EXERCISE AIM: Give as a JSON list of strings, one string per line with blank lines left out, the lines of the data starting with the line containing "Click the plus icon on New Lead" and going on through the line containing "[x=1419, y=54]", both included. Leave the pictures out of the answer.

INFORMATION GIVEN:
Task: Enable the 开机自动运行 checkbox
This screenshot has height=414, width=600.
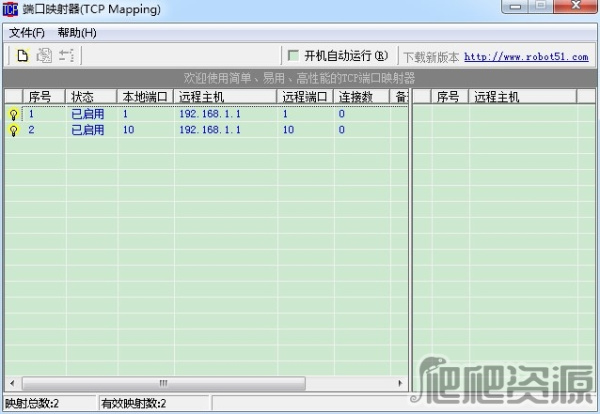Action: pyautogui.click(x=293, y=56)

...

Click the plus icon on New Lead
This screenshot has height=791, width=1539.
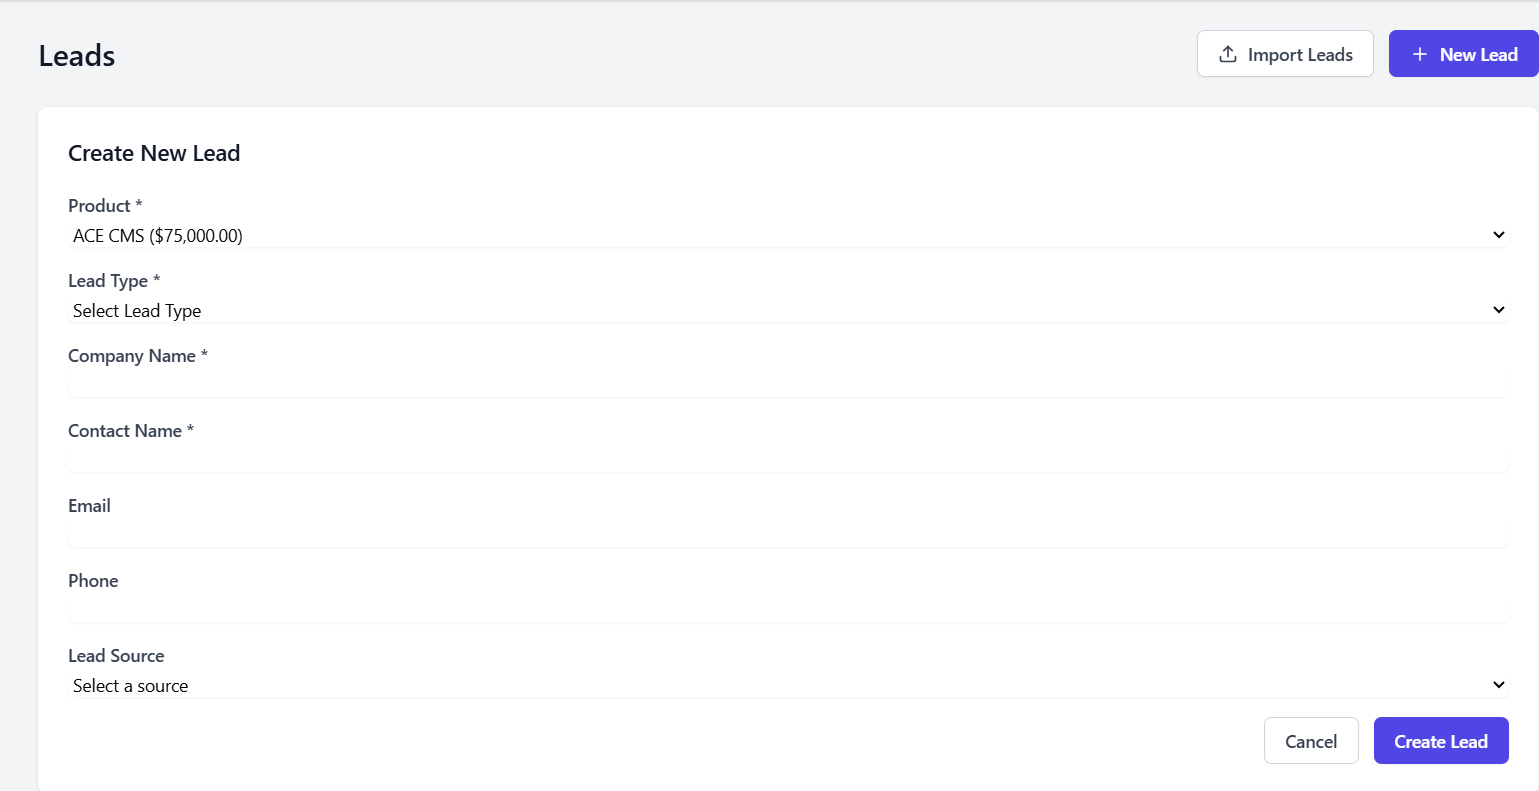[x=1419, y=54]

TASK RESULT:
[
  "Click the plus icon on New Lead",
  "This screenshot has height=791, width=1539.",
  "[x=1419, y=54]"
]